Outils de clonage

Le clonage d'ADN ou clonage moléculaire est le processus de fabrication de copies multiples et identiques d'un morceau d'ADN particulier. Le clonage moléculaire utilise généralement des séquences d'ADN provenant de deux organismes différents : l'espèce qui est la source de l'ADN à cloner, et l'espèce qui servira d'hôte vivant pour la réplication de l'ADN recombinant. Les méthodes de clonage moléculaire sont au cœur de nombreux domaines contemporains de la biologie et de la médecine modernes. Dans une procédure typique de clonage d'ADN, le gène ou autre fragment d'ADN d'intérêt est d'abord inséré dans un morceau circulaire d'ADN appelé plasmide. L'insertion est effectuée à l'aide d'enzymes qui "coupent et collent" l'ADN, et elle produit une molécule d'ADN recombinant, ou ADN assemblé à partir de fragments provenant de sources multiples.

Pratiquement toute séquence d'ADN peut être clonée et amplifiée, mais certains facteurs peuvent limiter le succès du processus.
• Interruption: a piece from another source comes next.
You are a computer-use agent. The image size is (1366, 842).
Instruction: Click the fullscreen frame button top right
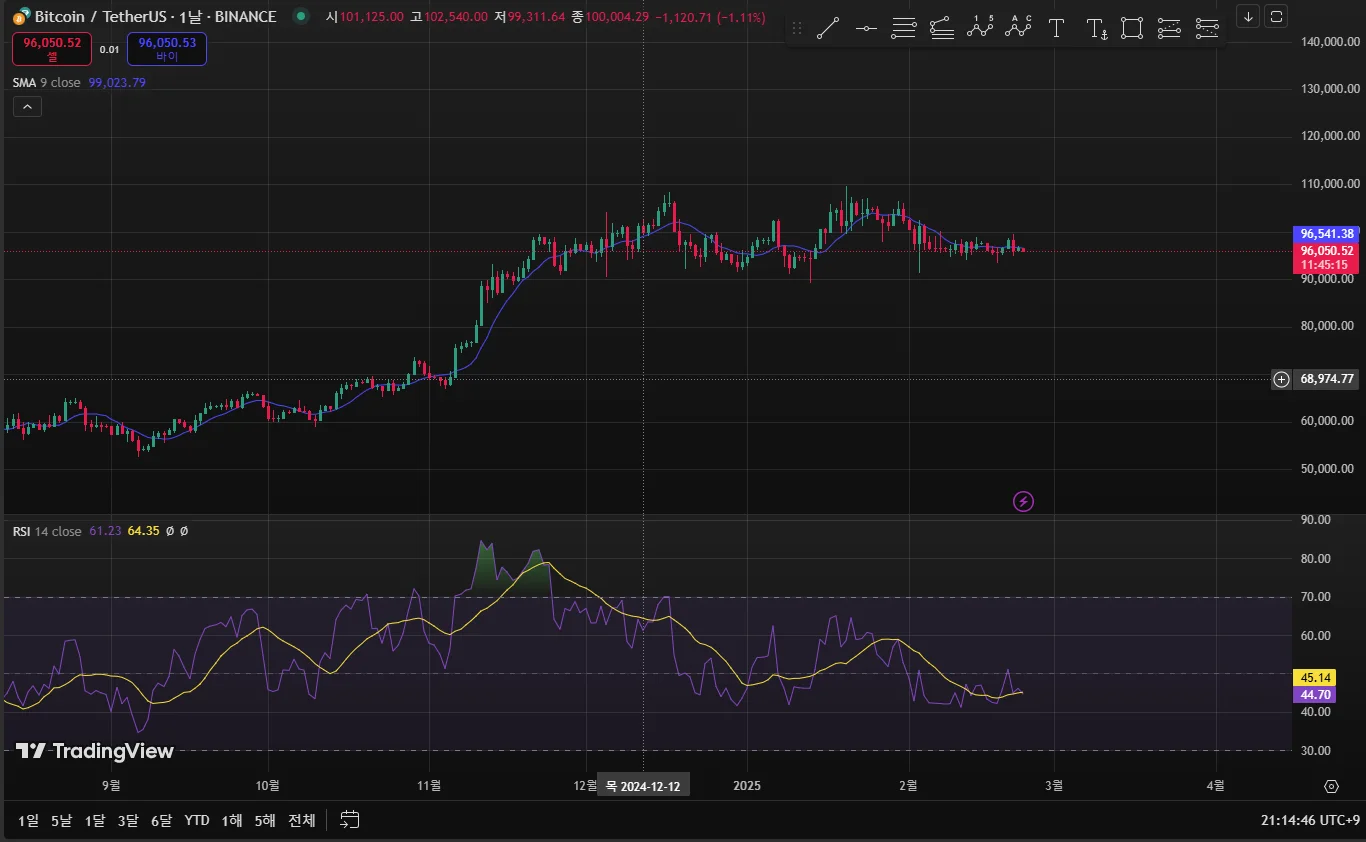(x=1276, y=16)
Les séquences d'ADN difficiles à cloner sont par exemple les répétitions inversées, les origines de réplication, les centromères et les télomères. Une autre caractéristique qui limite les chances de succès est la grande taille de la séquence d'ADN. Les insertions de plus de 10 kbp ont un succès très limité, mais les bactériophages tels que le bactériophage λ peuvent être modifiés pour insérer avec succès une séquence jusqu'à 40 kbp.